A Decadência Criativa e a Busca por Redenção

Nos anos seguintes a Screamadelica, o Primal Scream foi marcado por uma sucessão de álbuns desiguais, com alguns momentos brilhantes e outros bem abaixo do esperado. Em 1994, a banda tentou seguir o sucesso de Screamadelica com Give Out But Don’t Give Up, um álbum que foi amplamente criticado por sua regressão estilística e excesso de baladas sem a energia e inovação que marcaram seu trabalho anterior. O mesmo poderia ser dito sobre sua abordagem ao vivo: enquanto alguns shows eram memoráveis e energéticos, outros eram desastrosos, com Bobby Gillespie, o vocalista, causando frustração no público e nos críticos com suas atitudes indiferentes.

A verdade é que, ao longo dos anos, os momentos mais notáveis do Primal Scream nem sempre envolviam Gillespie em primeiro plano. Em álbuns como Vanishing Point (1997) e XTRMNTR (2000), a banda foi mais bem-sucedida quando Gillespie estava mais ausente, deixando a música brilhar em seu próprio mérito. Não era raro que longos trechos instrumentais, muitas vezes mais eletrônicos e experimentais, fossem mais impactantes do que a própria voz de Gillespie, cuja habilidade vocal sempre foi limitada e, muitas vezes, perdida em meio à experimentação sonora.

"Come Ahead": Um Passo Para Trás?

Com Come Ahead, Primal Scream volta ao palco com um álbum que, para muitos, pode ser considerado uma tentativa desesperada de reviver sua antiga glória. O álbum começou como um projeto solo de Bobby Gillespie, mas eventualmente se transformou em um disco do Primal Scream quando ele pediu a Andrew Innes, o único membro original remanescente da formação de 1987, para tocar algumas guitarras. A mudança no processo criativo da banda reflete um ponto crítico de sua trajetória: ao contrário de álbuns anteriores, onde a música era criada coletivamente, desta vez Gillespie começou com suas próprias letras e, em seguida, construiu a música ao redor delas. O problema? A música não parece ter a força ou a inovação dos trabalhos anteriores, e as letras, por sua vez, caem em uma superfície de clichês e pontuações rasas.

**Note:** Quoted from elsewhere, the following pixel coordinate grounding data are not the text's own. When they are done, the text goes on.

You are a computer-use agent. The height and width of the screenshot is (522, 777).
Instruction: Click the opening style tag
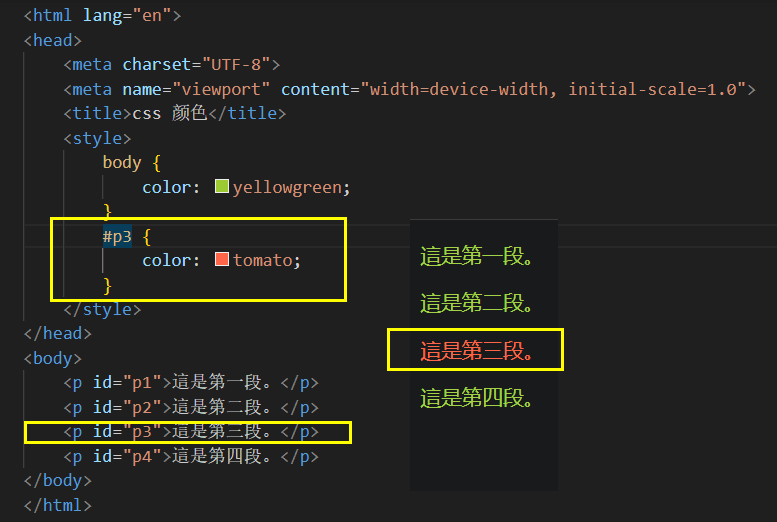pos(97,138)
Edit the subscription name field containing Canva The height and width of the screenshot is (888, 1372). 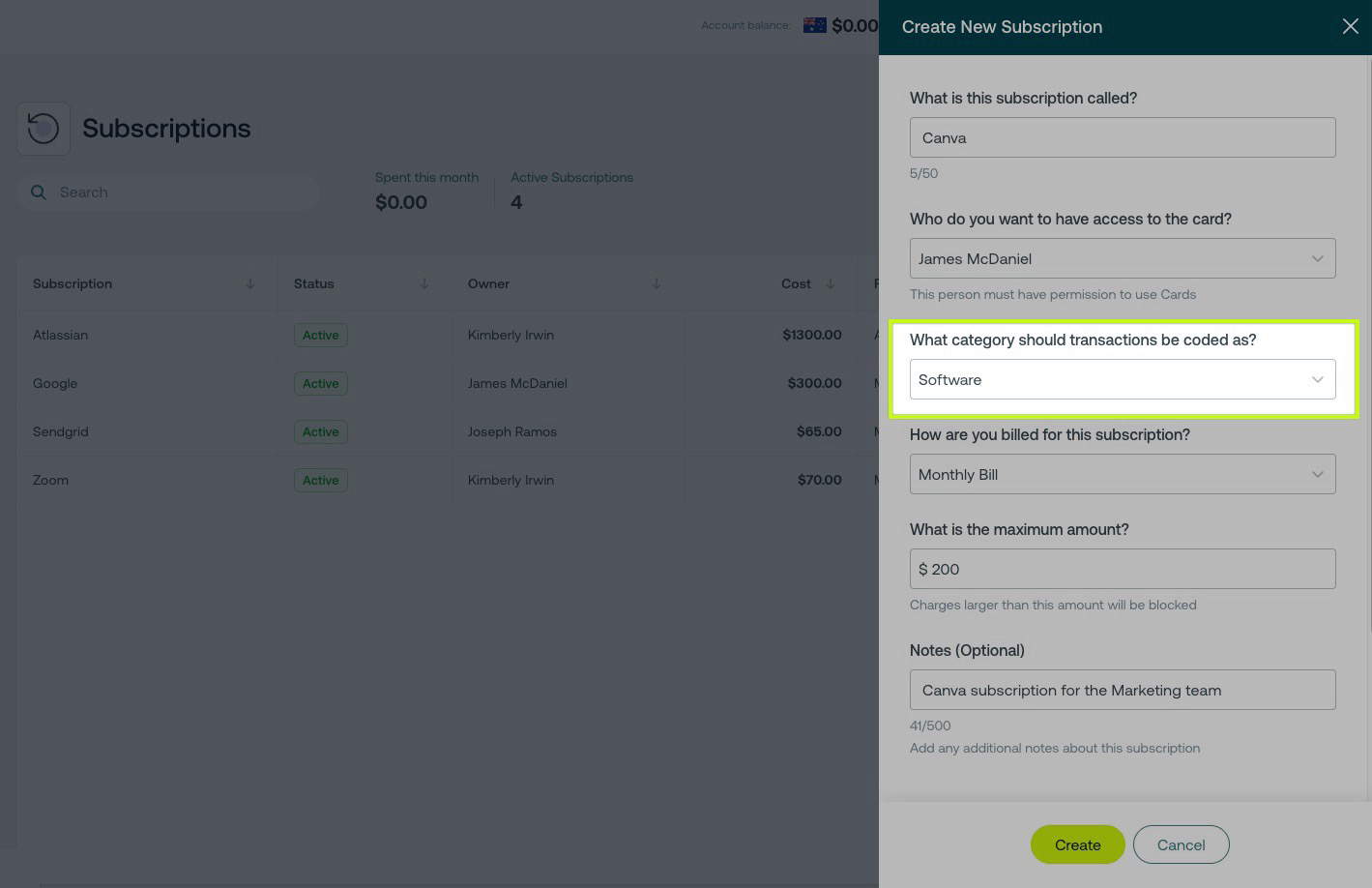[x=1122, y=137]
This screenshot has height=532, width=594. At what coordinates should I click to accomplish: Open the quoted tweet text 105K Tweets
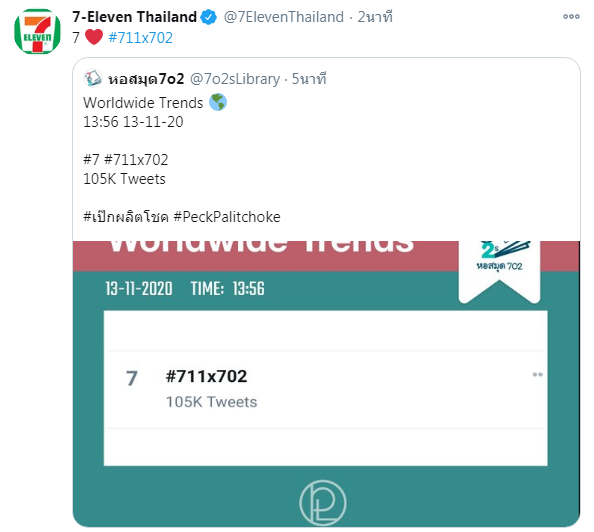tap(124, 179)
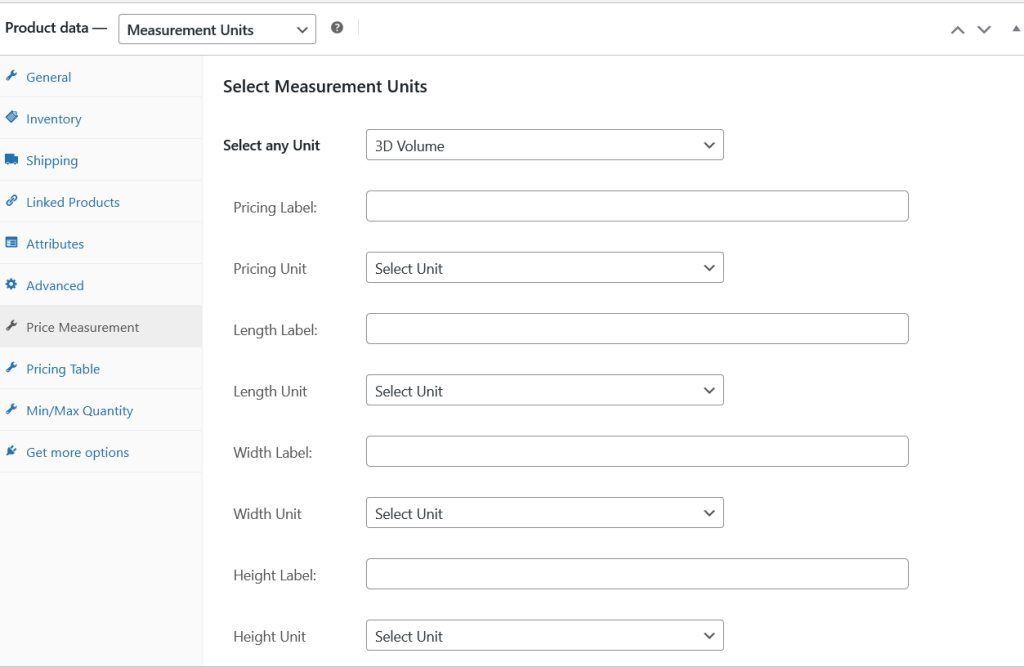Move Product data panel up

(x=957, y=29)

O Fraco Desempenho de Bobby Gillespie como Cantor

Uma das maiores surpresas de Come Ahead é a tentativa de Bobby Gillespie de se reinventar como um crooner de torch music. Após o fracasso de Utopian Ashes (2021), um álbum de dueto com a vocalista do Savages, Jehnny Beth, onde tentaram se aproximar de um estilo mais introspectivo e melodioso, Gillespie agora insiste em seu papel de vocalista em uma linha mais suave e melancólica. O problema é que seu característico arrasto vocal—com sua voz arrastada e sem muita modulação—não é suficientemente forte ou convincente para sustentar as canções mais lentas e emocionais do disco. Isso é especialmente evidente em faixas como “Melancholy Man”, onde suas letras de "poesia de ensino médio" soam forçadas e desinteressantes, sem nenhuma profundidade emocional real. O resultado é um “pop triste” que falha em criar a conexão que deveria, mais parecendo uma paródia do próprio gênero.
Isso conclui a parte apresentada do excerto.